In [12], the authors address the challenges of AVs during adverse weather conditions, where typical perceptual models struggle. Existing research mainly focuses on classifying weather conditions; however, the authors studied the transitions between these types of weather. They proposed a method to define and understand six intermediate weather transition states (cloudy to rainy, rainy to cloudy, sunny to rainy, rainy to sunny, sunny to foggy, and foggy to sunny). The approach involves interpolating intermediate weather transition data using a variation autoencoder, extracting spatial features with VGG (Visual Geometry Group) very deep convolutional networks, and modeling temporal distribution with a gated recurrent unit for classification. The authors proposed a new large-scale dataset called AIWD6 (Adverse Intermediate Weather Driving), and the results showed an effective weather transition model.
In [13], the authors introduces a novel framework called WeatherNet, which employs four deep CNN models based on the ResNet50 architecture. WeatherNet autonomously extracts weather information from the input image and classifies the output into the right category. However, the drawback of the presented framework is the inability to share features, since the four models work separately.

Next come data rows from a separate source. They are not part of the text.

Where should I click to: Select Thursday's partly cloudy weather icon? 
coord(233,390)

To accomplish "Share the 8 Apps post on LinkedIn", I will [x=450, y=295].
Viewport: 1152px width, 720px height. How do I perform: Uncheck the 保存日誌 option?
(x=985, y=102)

Ref. [14] focuses on the significant impact of adverse weather conditions on urban traffic and highlights the importance of weather condition recognition for applications such as AV assistance and intelligent transportation systems. Leveraging advancements in deep learning, the paper introduces a new simplified model called ResNet15, a proposed version of the famous ResNet50 [15]. The proposed model has a fully connected layer that used the Softmax classifier. The paper also introduces a new dataset called “WeatherDataset-4” containing about 5000 images covering foggy, rainy, snowy, and sunny weather. Although the proposed network outperformed the traditional ResNet50, the paper lacks coverage of nighttime and sandy environments.
In [16], the authors proposed the MCS-YOLO algorithm to enhance object detection by integrating a coordinate attention mechanism, a multiscale structure for small objects, and applying the Swin Transformer structure [17]. Through experiments on the BDD100K dataset, they demonstrated a mean average precision (mAP) of 53.6%.

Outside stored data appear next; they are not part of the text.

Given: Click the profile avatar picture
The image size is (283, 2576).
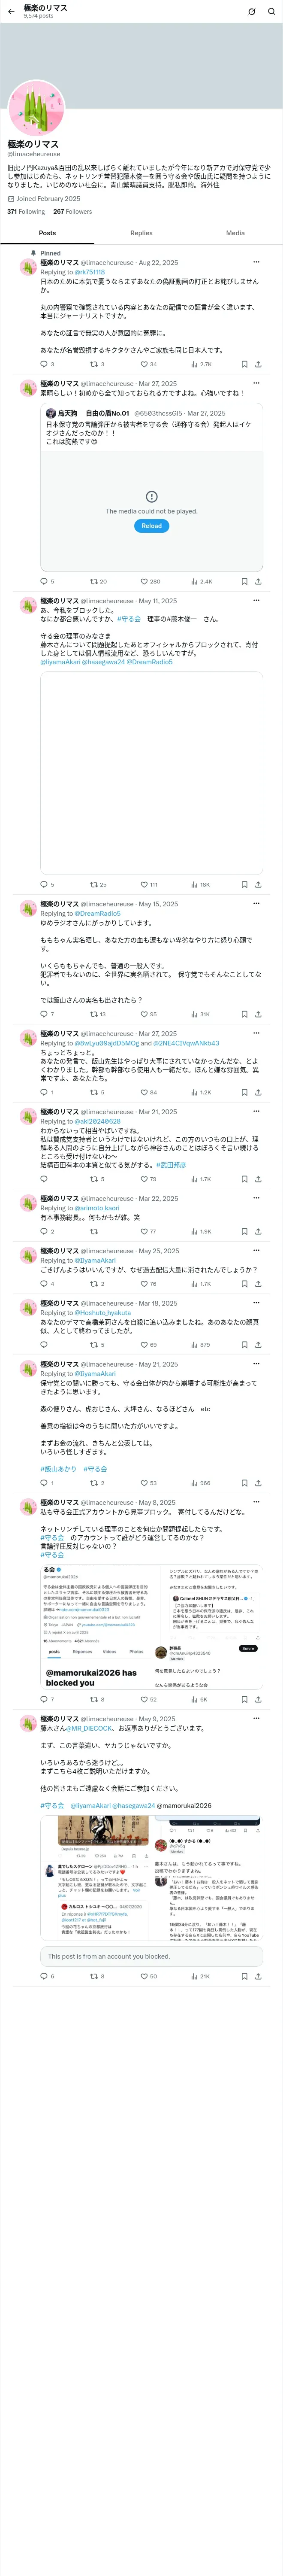Looking at the screenshot, I should 36,108.
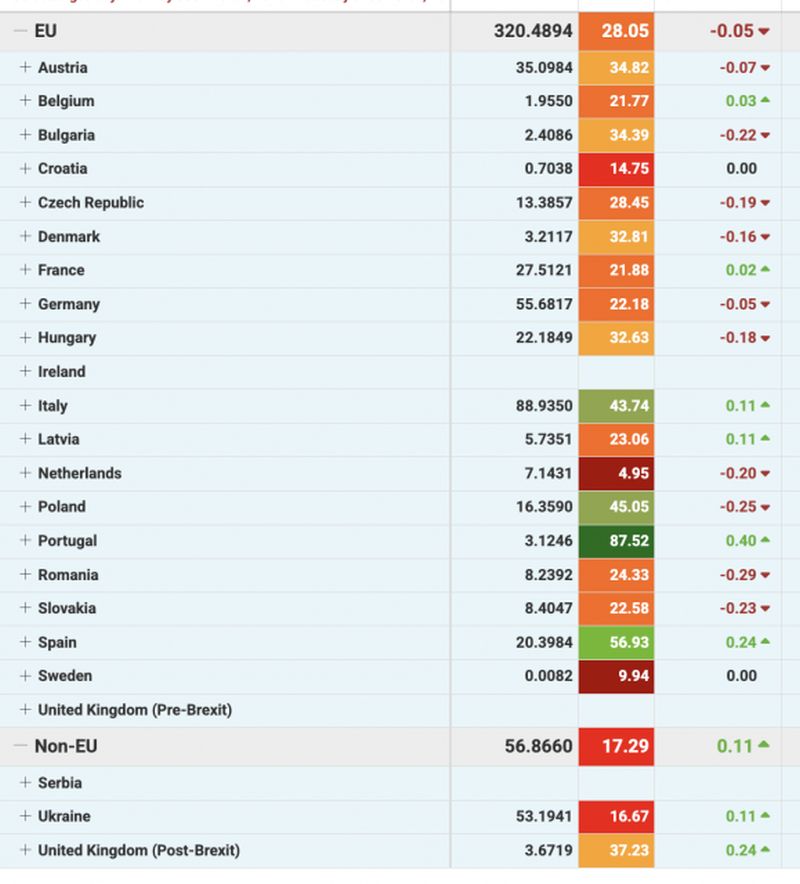This screenshot has width=800, height=884.
Task: Click the dark red 4.95 Netherlands cell
Action: point(616,473)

Paper [18] is one of the earliest papers that applied CNN for AV weather classification. The authors added two fully connected layers to extract features from Road Service Conditions (RSC) images. The paper focused on winter road conditions, where the problem of snowy roads was divided into three experiments: (a) two-class classification, (b) three-class classification, and (c) five-class classification. The model surpassed traditional classification techniques and recorded an accuracy of 78.5% when applying five-class classification. In [19], YOLOv4 has been enhanced to detect objects through proposing an anchor-free and decoupled head. The paper used BDD100k as original dataset and created a new version that focuses on three types of weather (rainy, snow, foggy). The experimental results showed a mAP of 60.3%.
In [20], the authors extracted high-precision motion data and proposed a new vehicle tracking mechanism called SORT++. Image-Adaptive YOLO (IA-YOLO) was presented in [21] and showed an improvement in detecting objects in low light and foggy environments.

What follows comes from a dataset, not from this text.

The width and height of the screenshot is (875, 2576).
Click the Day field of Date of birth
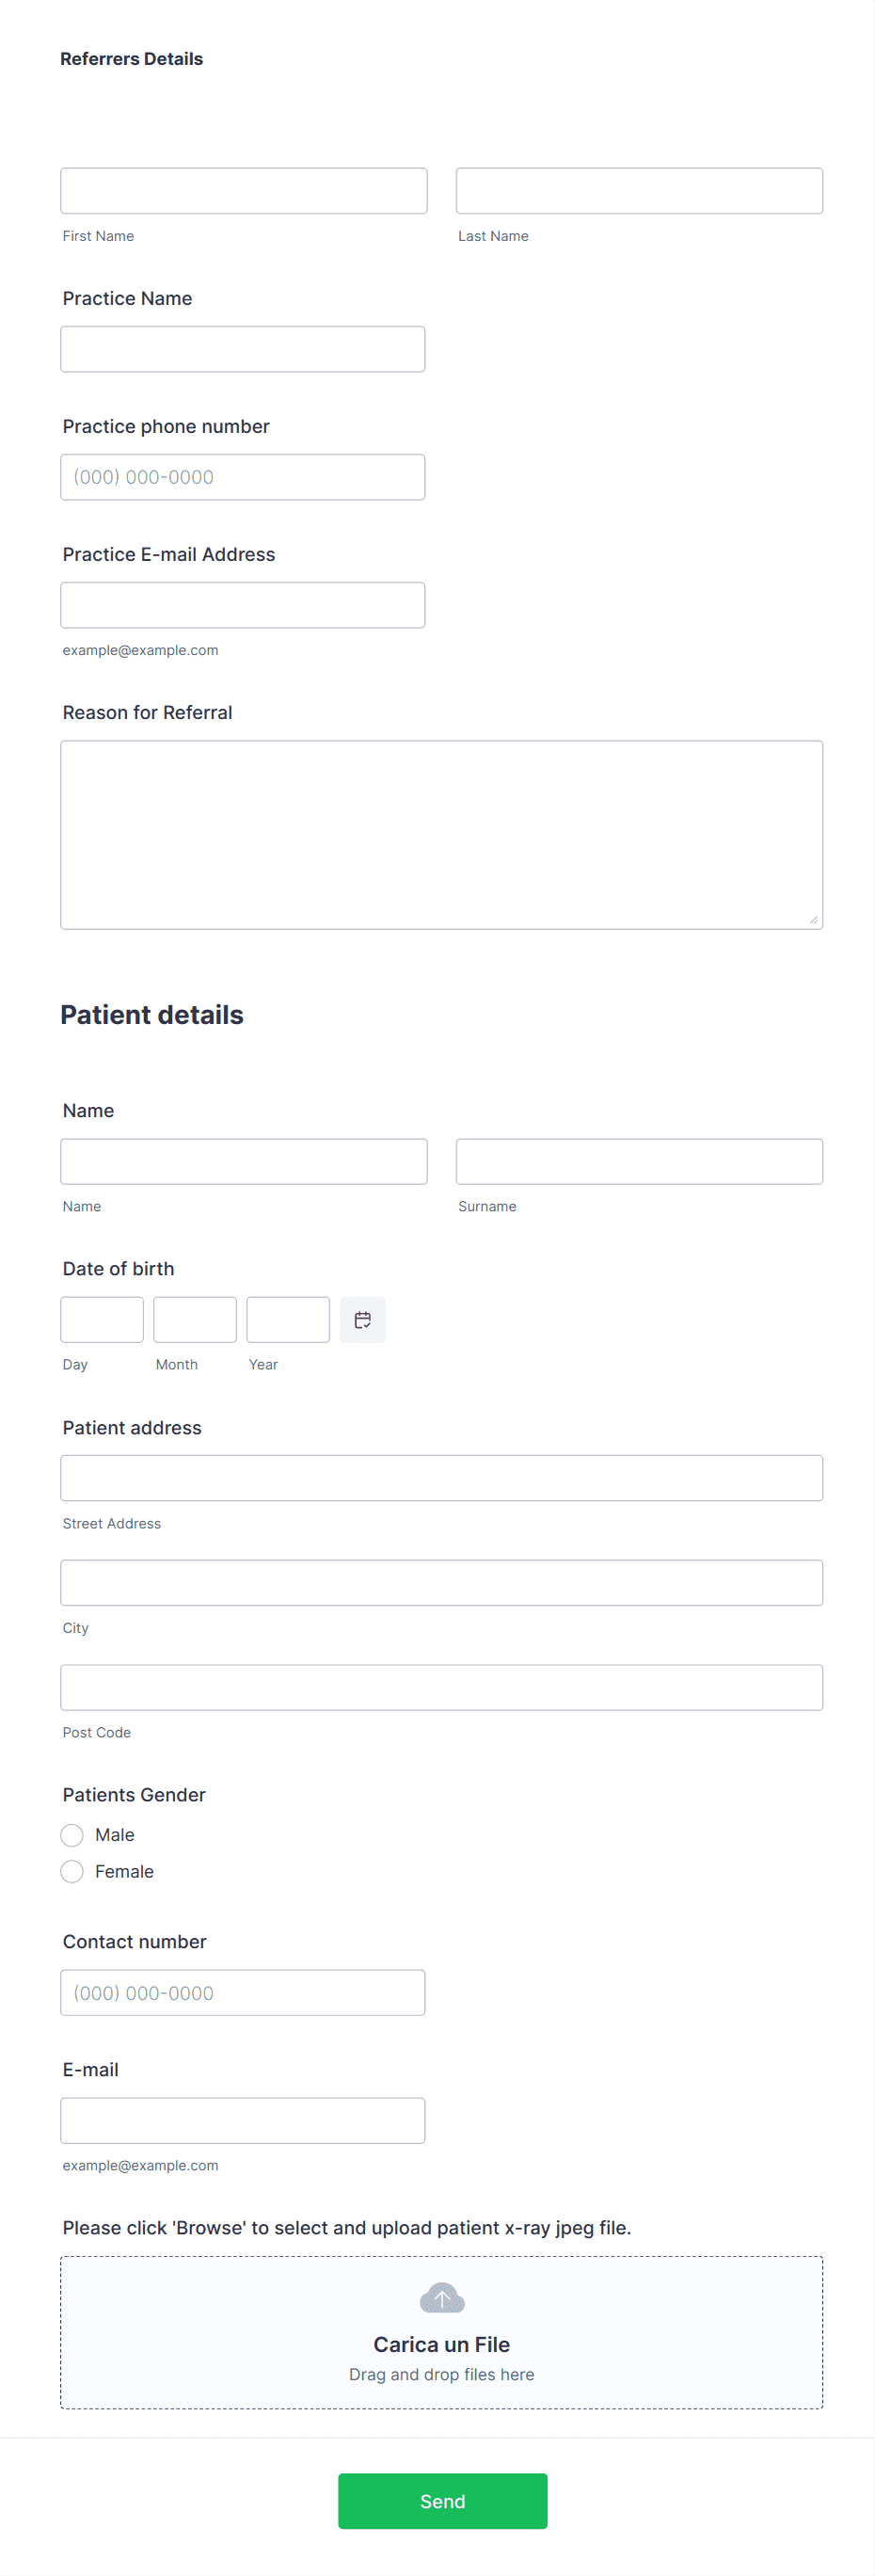tap(101, 1319)
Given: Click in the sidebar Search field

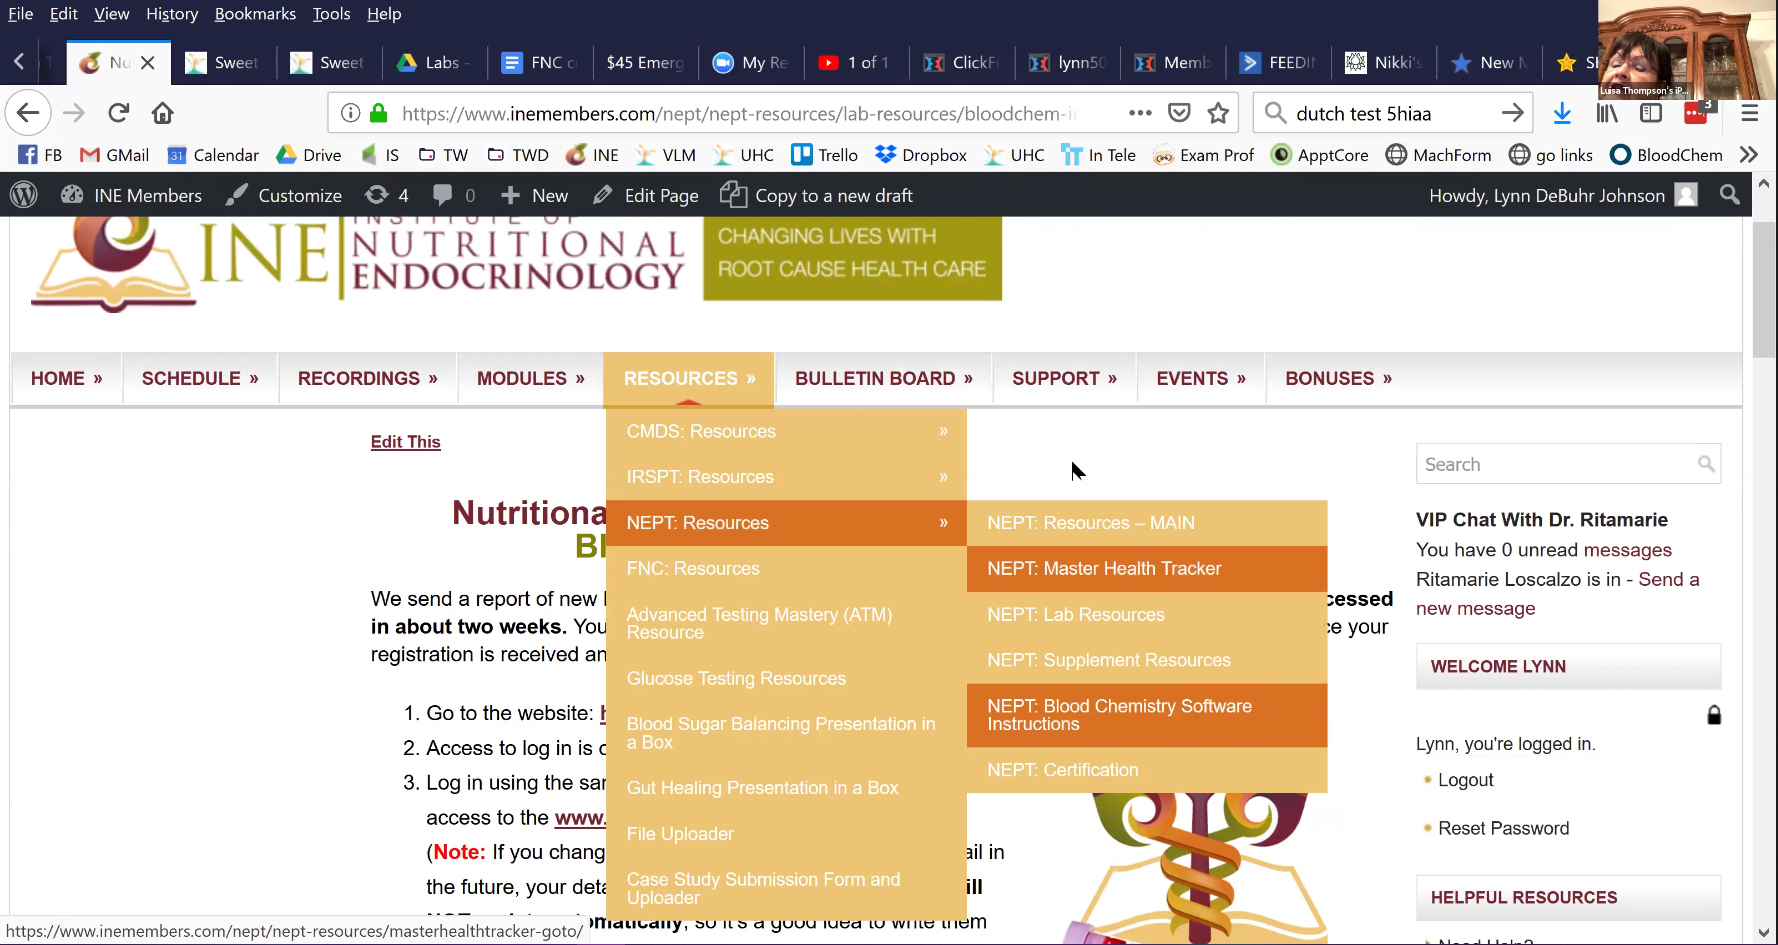Looking at the screenshot, I should point(1555,464).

Ref. [22] proposed Dual Subnet Network (DSNet) for detecting objects and achieved a mAP of 50.8% of foggy weather. In [23] YOLOv5 was investigated to detect objects of several classes, and the mAP of all classes scored 25.8%. In [24], drone images were created and applied to a modified version of YOLOv5, which scored a mAP of about 50%. Paper [25] compared YOLOv3, YOLOv4, and Faster R-CNN performances during different types of weather (rainy, foggy, snowy). The paper concluded that YOLOv4 outperformed YOLOv3 and Faster R-CNN.
Table 1 shows a summary of recent publications for weather classification and object detection in the AV environment. While standard object detection models primarily focus solely on the detection process, our work and proposed model introduces several key differences compared to recent related studies. First, we have incorporated a new phase in our model called the “Quality Block,” designed to assess and enhance the observed scene. Second, we have added an adjustable threshold score to reduce the number of images entering the enhancement phase. Third, our study uniquely addresses sandy weather conditions, which have not been considered in recent publications.

3. Methodology

Our methodology for developing a model capable of both weather classification and object detection in severe weather started by applying Detection in Adverse Weather Nature (DAWN) dataset [26]. We focused on covering four key weather types (sandy, rainy, foggy, and snowy) with six classes (pedestrian, bicycle, car, motorcycle, bus, and truck). To expand the dataset and introduce a new variation of the existing images, we have included data augmentation in our work. This augmented dataset was combined with the original DAWN dataset to increase the number of training samples. A full description of the augmentation will be provided in Section 6. We then partitioned the combined dataset into training and validation sets. Our split percentage is 80% of the images for training, while (20%) were used for validation and testing (10% for validation and 10% for testing). The training set was used to train both the weather classification and object detection models, while the validation set served the critical role of preventing overfitting. After that, optimization steps are involved to find the best performance of the model by changing the hyperparameters. Lastly, we evaluated the optimized models using the standard mean average precision (mAP), precision, and recall metrics. Figure 4 shows the sequence of our methodology.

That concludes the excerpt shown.